Minimally Sufficient

21 02 2009

So the goal of this first machine is only to achieve first fusion. This could mean a single solitary neutron in a detector.

Towards that end I need to make calculations for a minimally sufficient design, so it’s _expected_ to produce fusion. Off the top of my head these are some of the relevant inputs:

radius of the core
ampturns of each coil
current going to the electron emitters
positive potential of the magrid skin
radius of the vacuum chamber
quality of the vacuum

I need to make calculations to take those inputs and calculate:

well depth
B-field strength
sufficient for fusion?

OK. So where to start? The WB6 report. Starting on page 4

Its ability to trap electrons inside the device is measured by an overall trapping factor, called Gmj, which is the ratio of the electron lifetime in the machine environment with B fields turned on to that with no B fields.  This overall e- current trapping factor is composed of two terms; one due to internal trapping by diamagnetic electron confinement leading to cusp confinement, and one due to electron trapping/flow through coil corner positions, which act somewhat like line cusps.

The first of these represents the effect of B field expansion under electron pressure, and is called the Wiffle-Ball factor Gwb.For a truncated cube geometry (used in all machines tested to date) this factor is Gwb  = (BR)^2/110Eo, where B is the magnetic field strength (in G) on-axis of  the main faces, R is the radius of the device (in cm) from its center to the midplane of the field coils, and Eo is the depth of the electric potential well (in eV) resulting from the injection of the energetic electrons that drive the device.  Typically the well depth is about 0.7-0.9 of the electron injection energy (Ei), depending on the exact geometry of the device and of the injection system.  In WB-6 well depth was about 0.8 of injection energy.
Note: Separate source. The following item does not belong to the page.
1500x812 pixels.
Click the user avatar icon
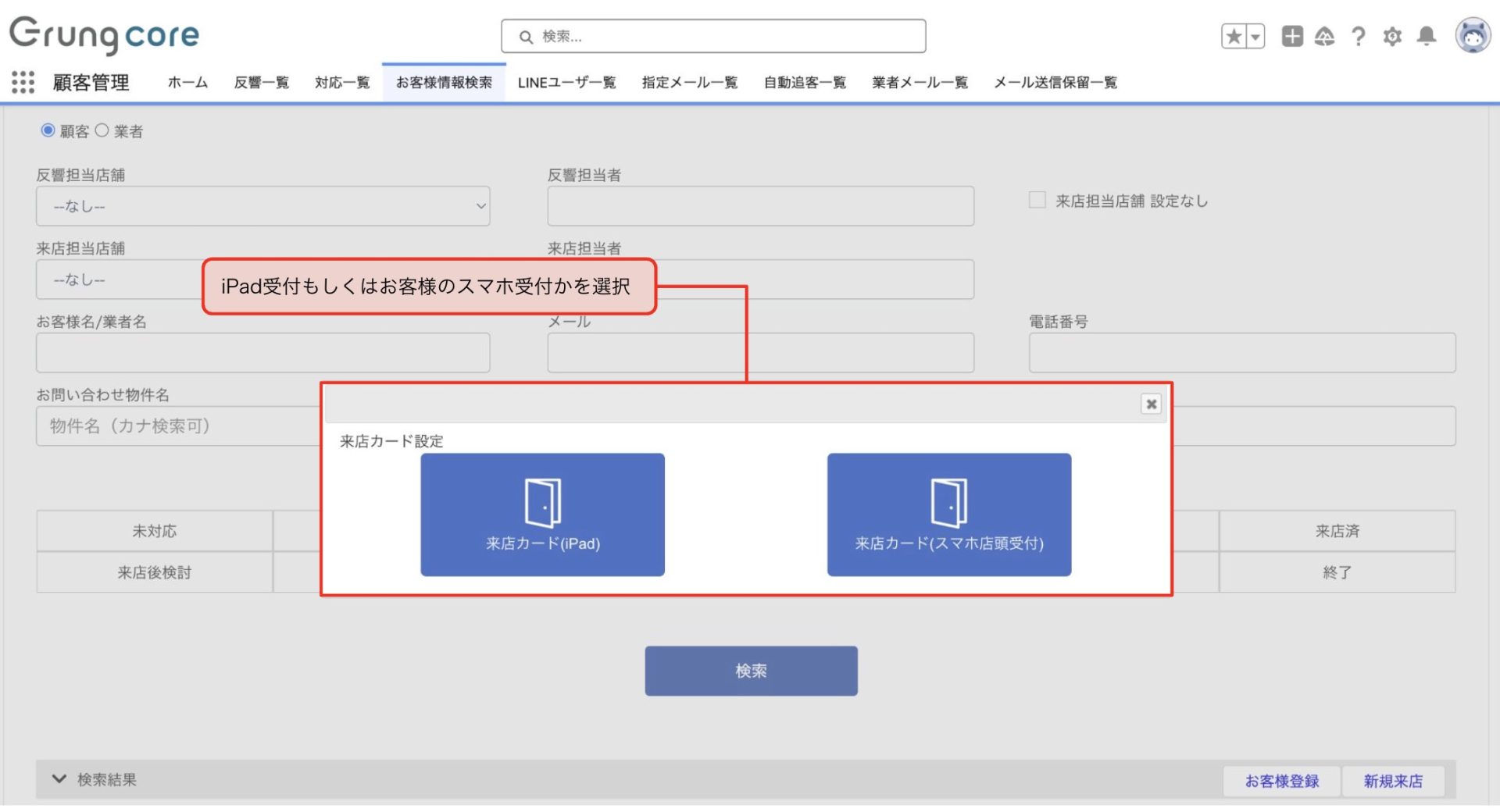1473,36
So there are some unknowns for a truncated dodecahedral configuration. I’m thinking a good place to start would be to express these calculations in ruby for the truncated cube, just to get my head around the ideas. Ouch my head hurts. 


So first we need to convert our magnetic field from Ampere-turn to Gauss. But first I want to understand Ampere-turn better:

The ampere-turn (AT) is the MKS unit of magnetomotive force

Lets take a closer look at magnetomotive force:

Magnetomotive force is any physical cause that produces magnetic flux. If a magnetic field (measured in teslas) passes through a cross sectional area A (measured in square meters), it produces a flux given by the equation MMF×A = flux (in webers).
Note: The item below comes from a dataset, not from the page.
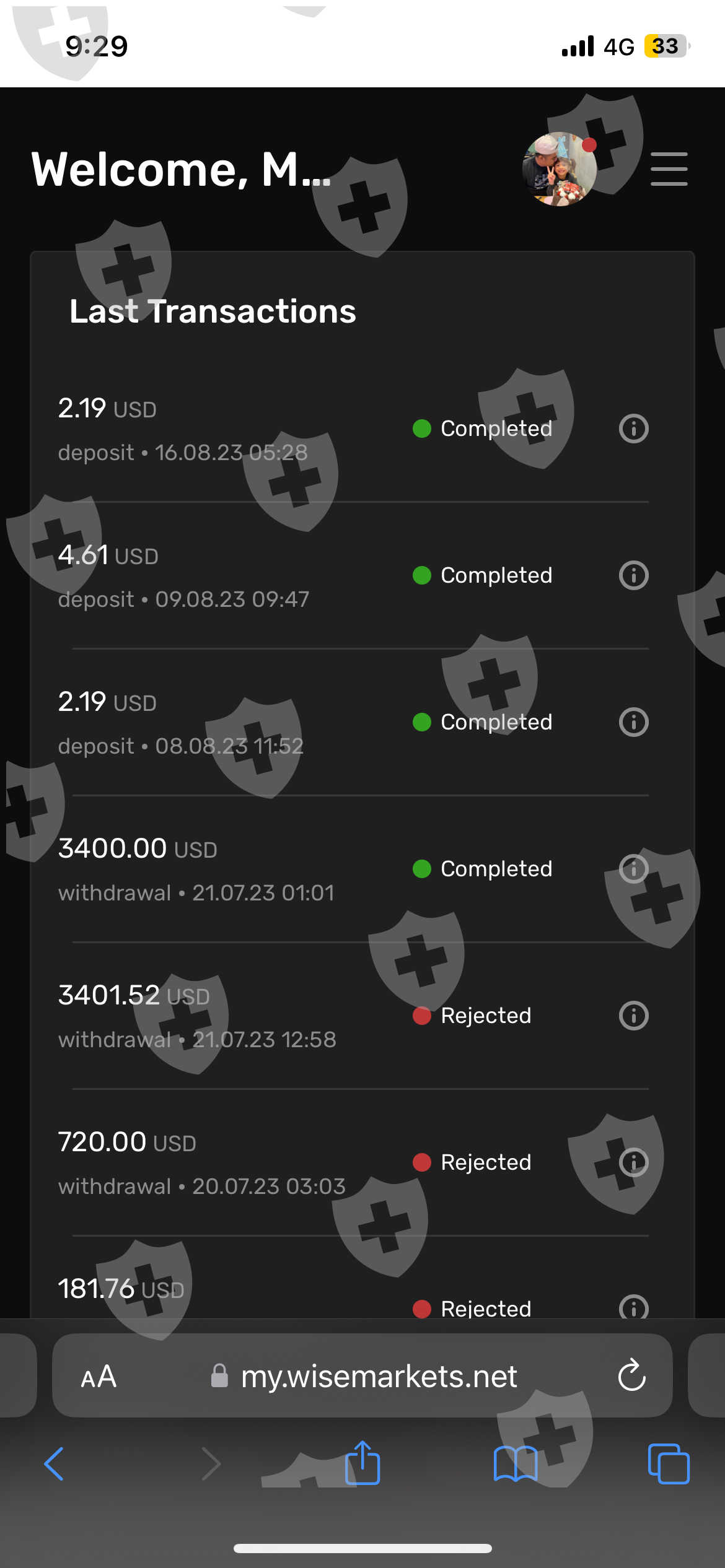Viewport: 725px width, 1568px height.
Task: Select the 3400.00 USD withdrawal entry
Action: 198,869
Magnetic flux, represented by the Greek letter Φ (phi), is a measure of quantity of magnetism, taking into account the strength and the extent of a magnetic field. The SI unit of magnetic flux is the weber (in derived units: volt-seconds), and the unit of magnetic field is the weber per square meter, or tesla.
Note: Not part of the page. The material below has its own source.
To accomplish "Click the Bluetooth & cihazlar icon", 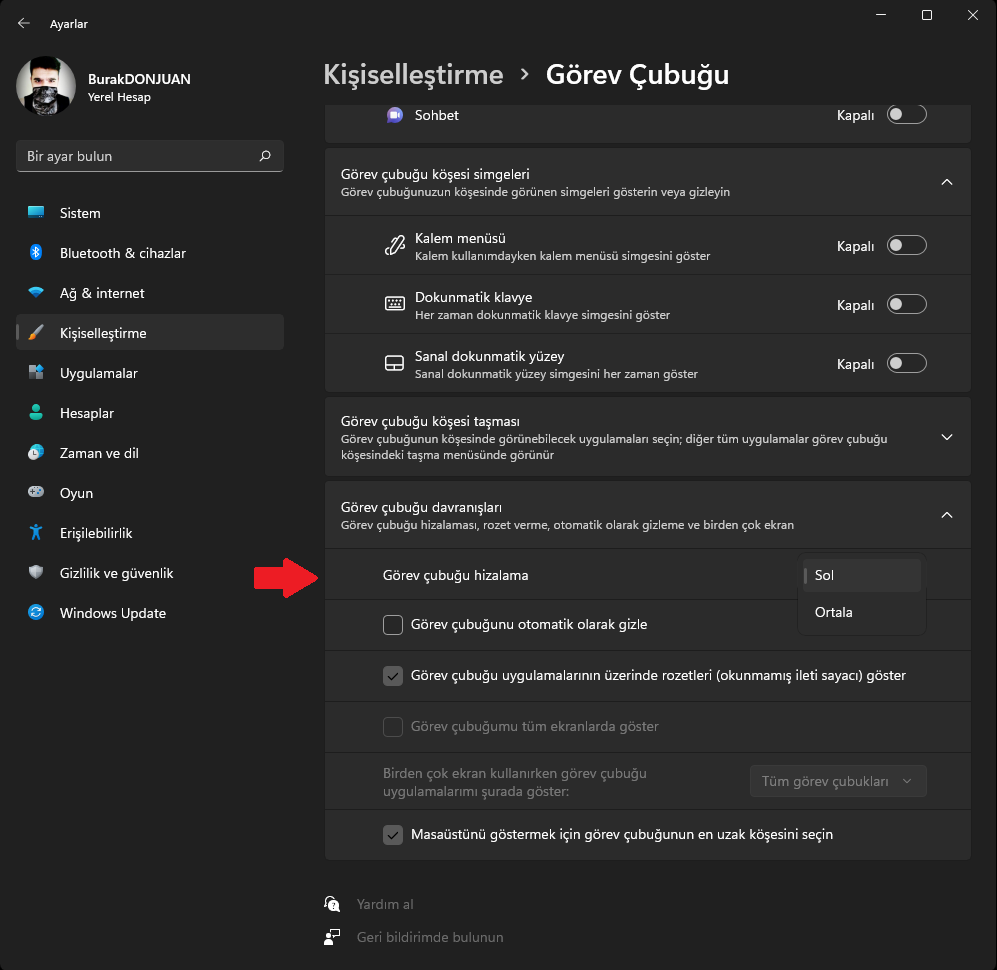I will (x=36, y=253).
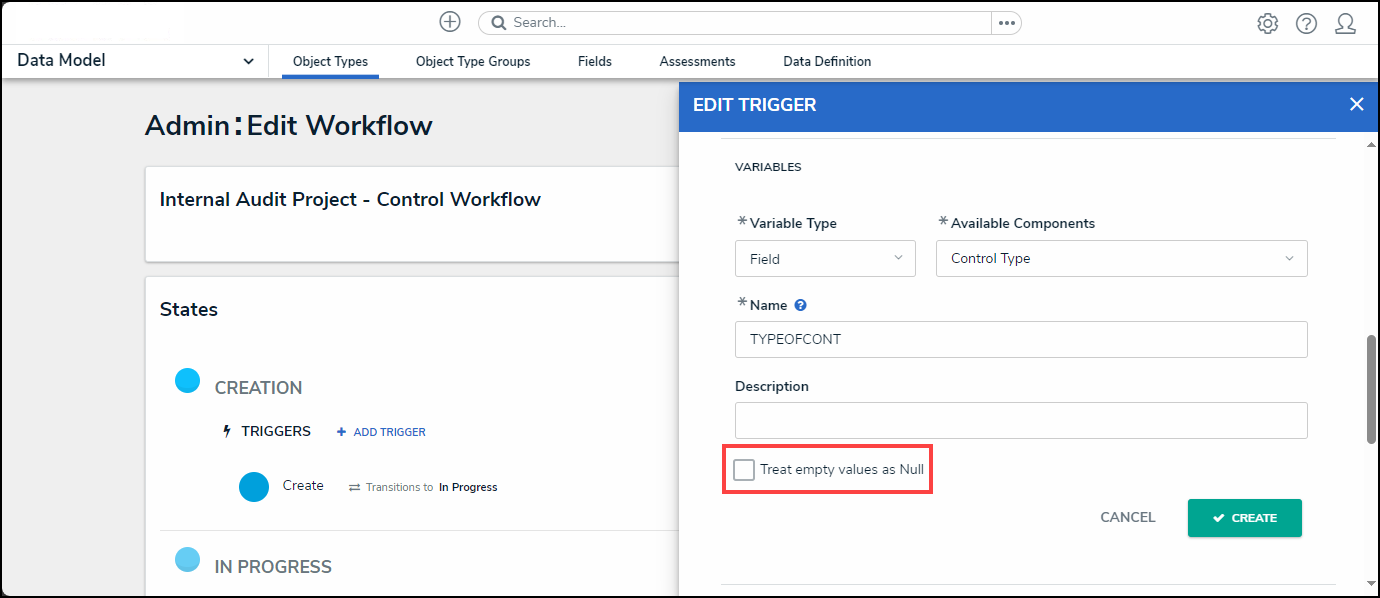Open the user profile icon
1380x598 pixels.
(x=1345, y=23)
OK. One tesla is equal to 104 gauss. So we need to go from  Ampere-turn to Tesla.

The tesla (symbol T) is the SI derived unit of magnetic field B (which is also known as “magnetic flux density” and “magnetic induction”). The tesla is equal to one weber per square meter.

Now if I can keep these all in my head at once, I can connect them together. 

What is the relationship between magnetomotive force and  magnetic flux? How do I go from  Ampere-turn to webers?

magnetomotive force =  magnetic flux *  reluctance of the magnetic circuit. So now I need to determine the reluctance of the magnetic circuit.

Electromagnetic theory… whoa. 

Magnetic reluctance or “magnetic resistance”, is analogous to resistance in an electrical circuit (although it does not dissipate magnetic energy). In likeness to the way an electric field causes an electric current to follow the path of least resistance, a magnetic field causes magnetic flux to follow the path of least magnetic reluctance. It is a scalarextensive quantity, akin to electrical resistance.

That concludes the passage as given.